Not only did he die downvalley in Glenwood Springs, but his colorful personality makes him a favorite character in books and movies. Probably the most striking role was played by Val Kilmer in the 1993 movie “Tombstone.” While being portrayed by iconic young movie stars can certainly add to your legend, it takes a masterful writer to fit you in a time and place. Mary Doria Russell is just that writer, and I can’t recommend this book more highly.
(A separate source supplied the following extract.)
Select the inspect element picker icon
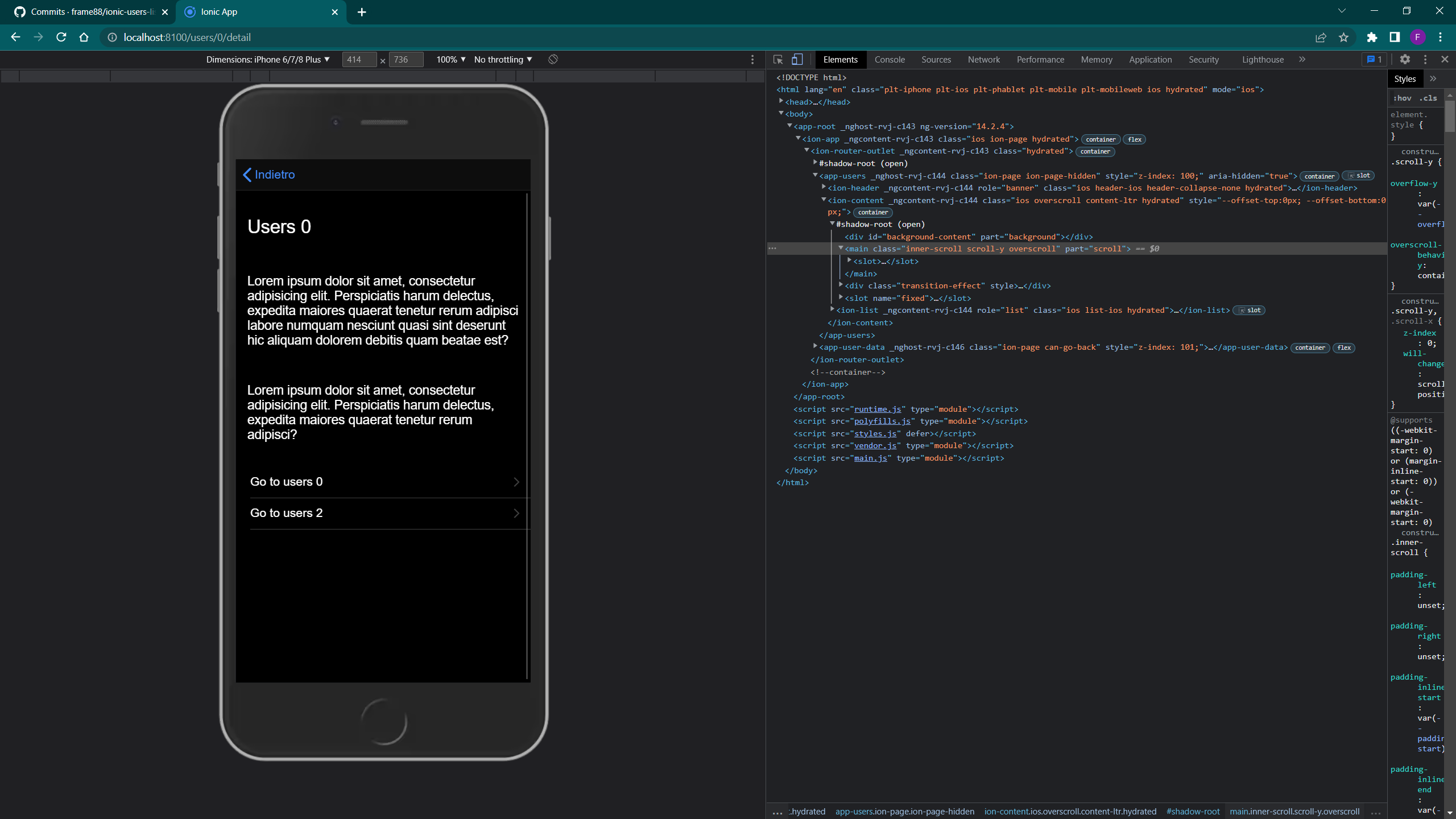The width and height of the screenshot is (1456, 819). tap(777, 59)
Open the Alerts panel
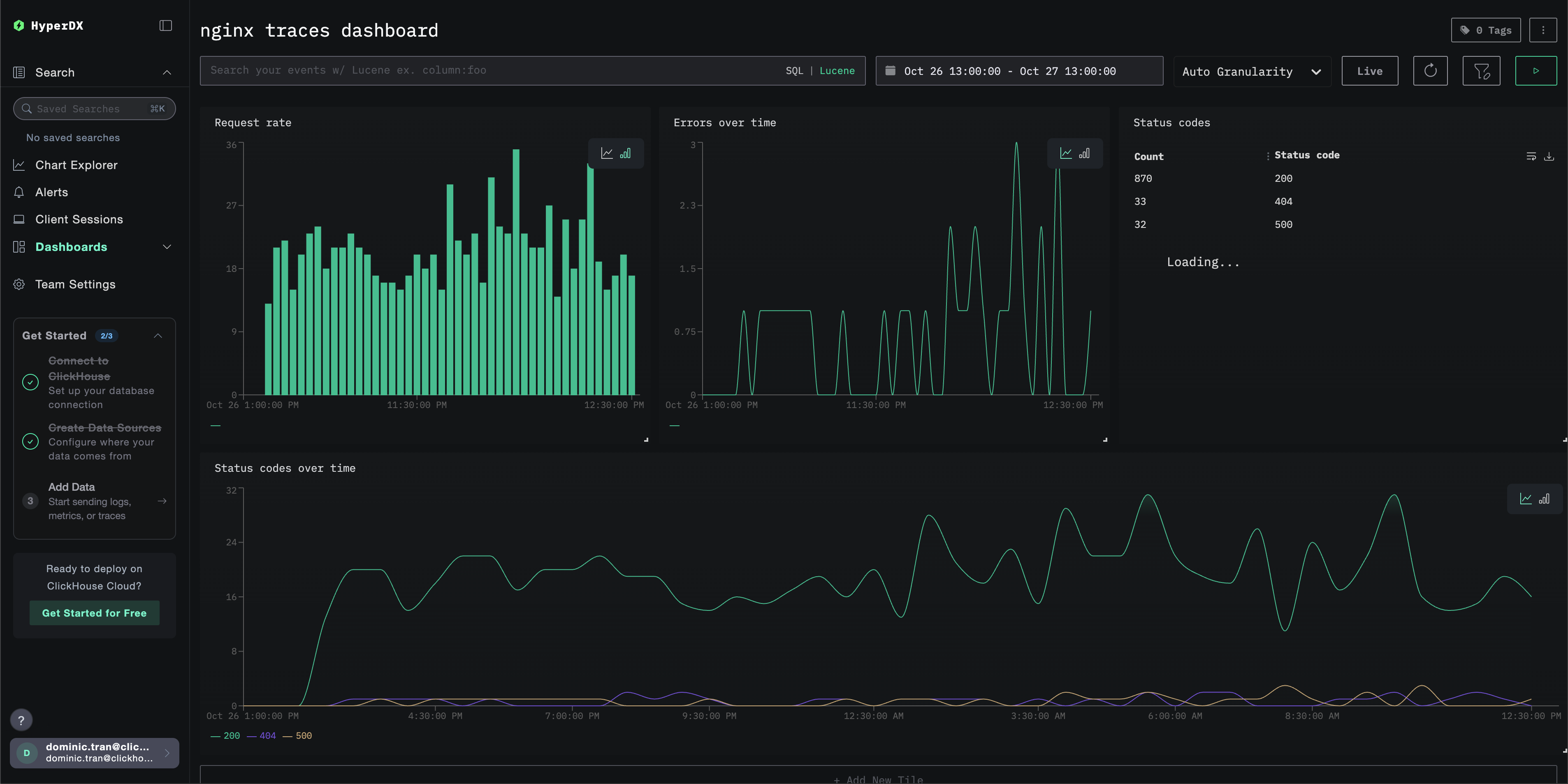This screenshot has height=784, width=1568. 52,192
Doc Holliday was born near Atlanta in 1851. He was born with a cleft palate and a cleft lip, but as a small infant had corrective surgery. Great praise is given to young Alice Holliday, who at 22 years of age would nurse her newborn with an eye dropper, and then later coach him after his surgery with speech therapy, all the while keeping his deformity secret from the Southern society of which she was a part. The Hollidays were a member of a large, extended Southern family, which included the author Margaret Mitchell. (When she wrote “ Gone With the Wind,” Margaret Mitchell was writing about the life styles of her relatives, the Hollidays.)
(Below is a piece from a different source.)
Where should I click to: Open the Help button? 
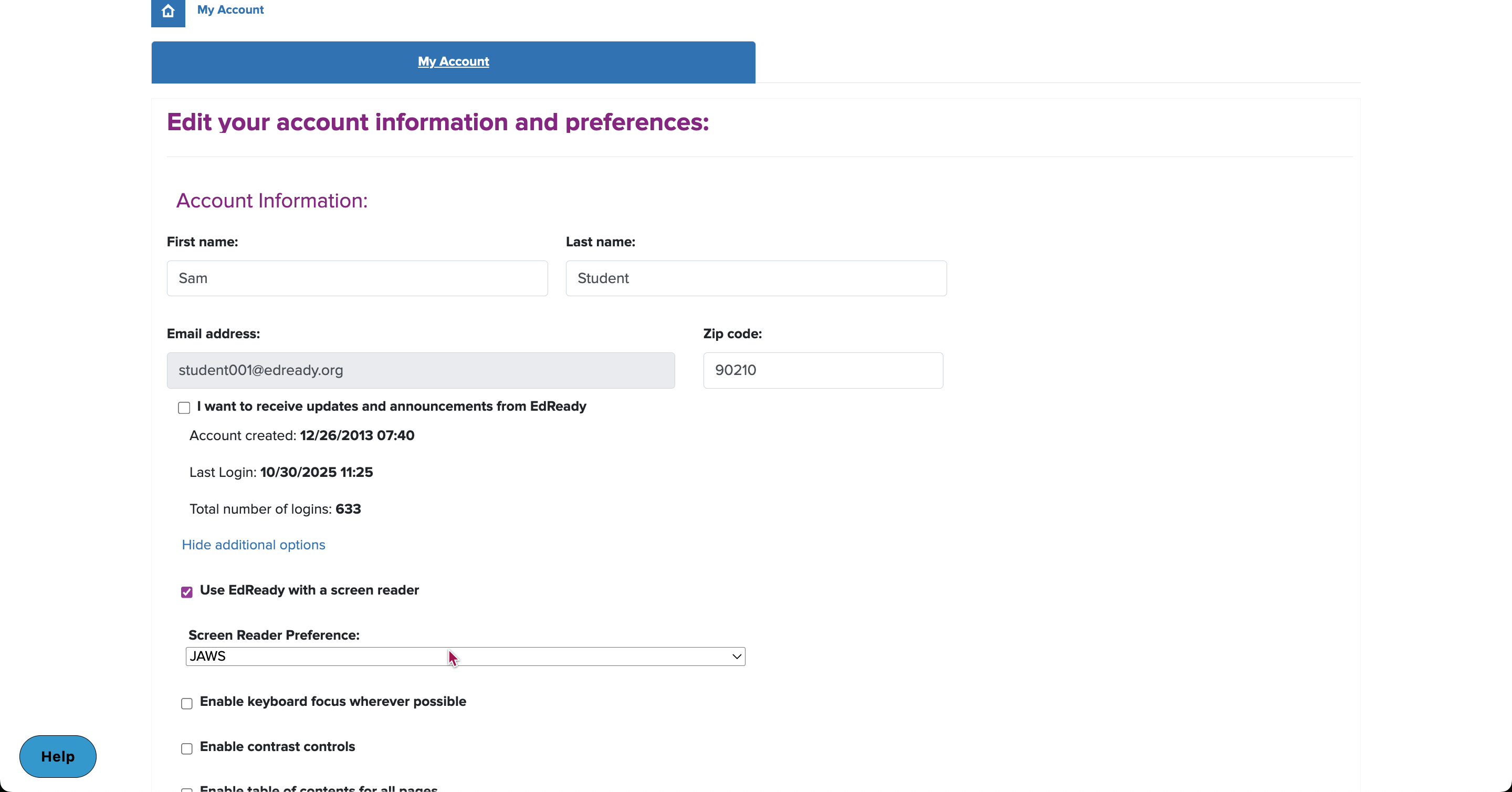(58, 756)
Rather than explode onto the Western scene in a blaze of gunfire, Doc Holliday slowly moved West in an effort to find relief from the symptoms of tuberculosis, which of course would eventually kill him. His own mother’s death of TB when he was 15 gave him a pretty clear picture of what was to be his own lingering end.
This is a book about Doc Holliday’s life before the gunfight in Tombstone.” “Doc” is the story of a friendship between the already dying young dentist from Atlanta, and the rookie lawman named Wyatt Earp. It’s the story of an unlikely bond, maybe forged by dental work, of all things, that leads unlikely friends to the eventual shoot-out at the O.K. Corral. This is the sometimes brutal story of Dodge City, Kan., and the gamblers and whores and murderers and cowboys who lived in the West after the Civil War.
Dodge City was a caldron of racial tensions, lingering resentments about the outcome of the war, big losses at the poker table, and sporadic visits by out-of-control cattle bosses and their drunken cowboy employees. Into this setting steps the refined, educated Doc Holliday and his mistress, the prostitute named “ Big Nose Kate.” The soft spoken dentist won constantly at big poker games set up by Kate. She spent his winnings and often left the saloon in the company of other men (“Little House on the Prairie” this isn’t).
Yet, the compelling character called Doc makes this book a treat. His friendship with the dysfunctional Earp family and his loyalty to Kate are quite believable when addressed by the excellent research and writing skills of Russell. Added to the plot is the mysterious death of a black boy befriended by Doc and the Earps. The decision to leave Dodge City ends the book, but what awaits this group of people in Tombstone is so well known to every fan of Westerns that it doesn’t even have to be added.
His life clearly ending, the description of the fatally ill dandy makes it quite easy to remember the Val Kilmer portrayal of one of our most colorful Western characters. Read and enjoy!